Let me work in any category $\mathcal{C}$ with fiber products. Let $A,B\in \operatorname{Obj}(\mathcal{C})$ be any objects. I want to show that $$A\times_A B=B$$
I know the following universal property of the fiber product:
Given elements $X,Y,S\in \operatorname{Obj}(\mathcal{C})$ with morphisms $X\rightarrow S$ and $Y\rightarrow S$ then the fiber product $X\times_S Y$ sits in the following diagram with projection maps $X\times_S Y\rightarrow Y$ and $X\times_S Y\rightarrow X$ and for every other object $Z$ with maps $Z\rightarrow X$ and $Z\rightarrow Y$ s.t. $Z\rightarrow X\rightarrow S=Z\rightarrow Y\rightarrow S$ there exists a unique map $Z\rightarrow X\times_S Y$
Now I thought to show that $A\times_A B=B$ I need to show that $B$ satisfies this universal property.
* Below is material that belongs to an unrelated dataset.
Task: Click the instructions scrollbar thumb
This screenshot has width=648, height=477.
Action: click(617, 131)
Therefore I wanted to take such a $Z$ with maps $Z\rightarrow A$ and $Z\rightarrow B$, but I don't see how to conclude that there is a unique map $Z\rightarrow B$?
Can maybe someone help me?
The pullback of a morphism along an identity is the same morphism.
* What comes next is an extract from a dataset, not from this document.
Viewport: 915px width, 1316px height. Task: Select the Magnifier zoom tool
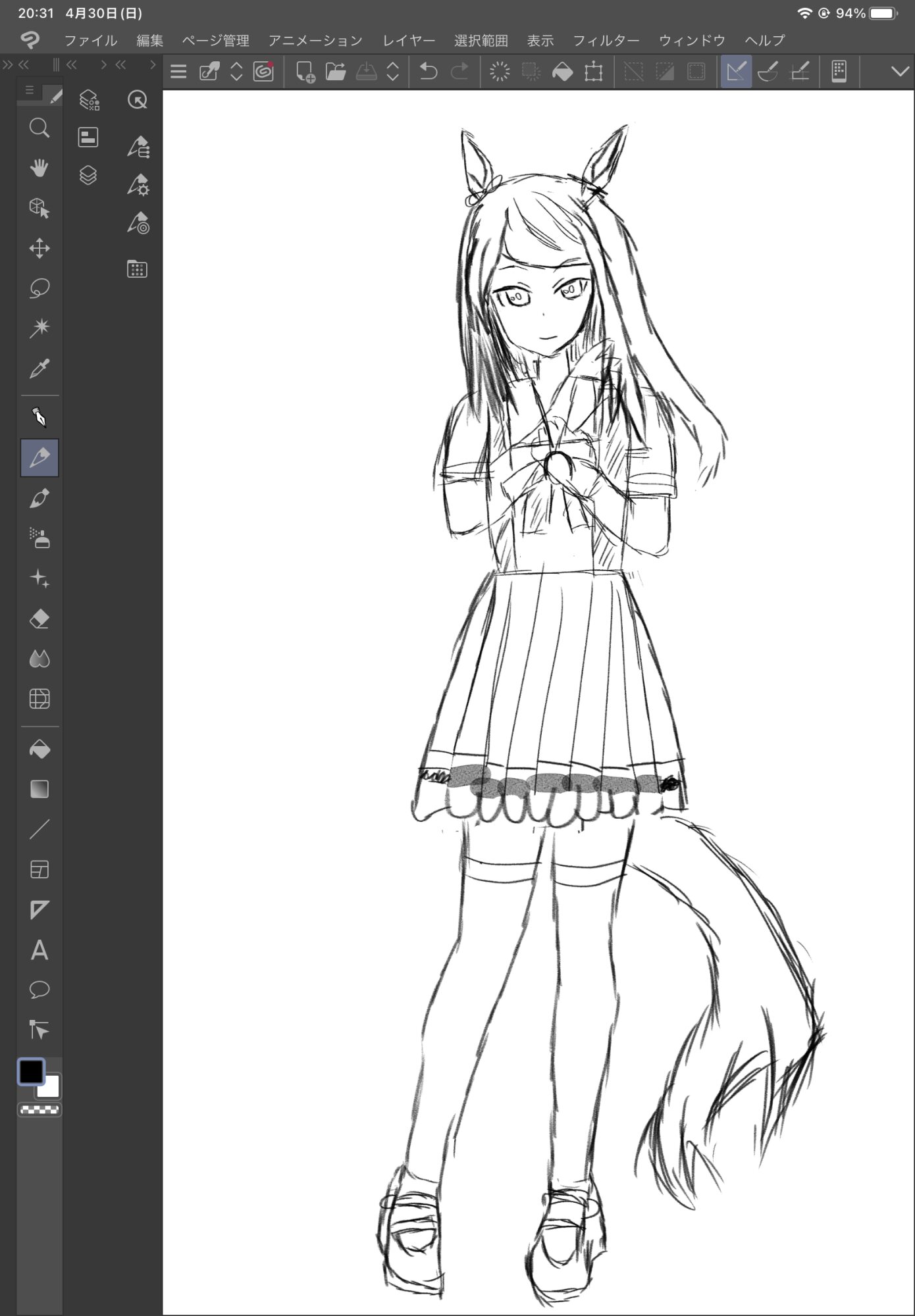[x=39, y=128]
Take a morphism $f\colon B\rightarrow A$ and consider the diagram $A\xrightarrow{\operatorname{id}_A}A\xleftarrow{f}B$, then the pullback is $A\times_AB\cong B$ with $f$ and $\operatorname{id}_B$ being the morphisms into $A$ and $B$ respectivly.
Consider a morphism $g\colon Z\rightarrow B$. To get a commutative outer diagram, we need a suitable morphism $\phi\colon Z\rightarrow A$ fulfilling $\operatorname{id}_A\circ\phi=f\circ g$, so we have $\phi=f\circ g$.
For the universal property, we need to show the existence and uniqueness of a morphism $\psi\colon Z\rightarrow A\times_AB\cong B$ with $g=\operatorname{id}_B\circ\psi$ and $fg=f\circ\psi$. $\psi=g$ fulfills this condition (existence) and because of the left equation is the only morphism to do so (uniqueness).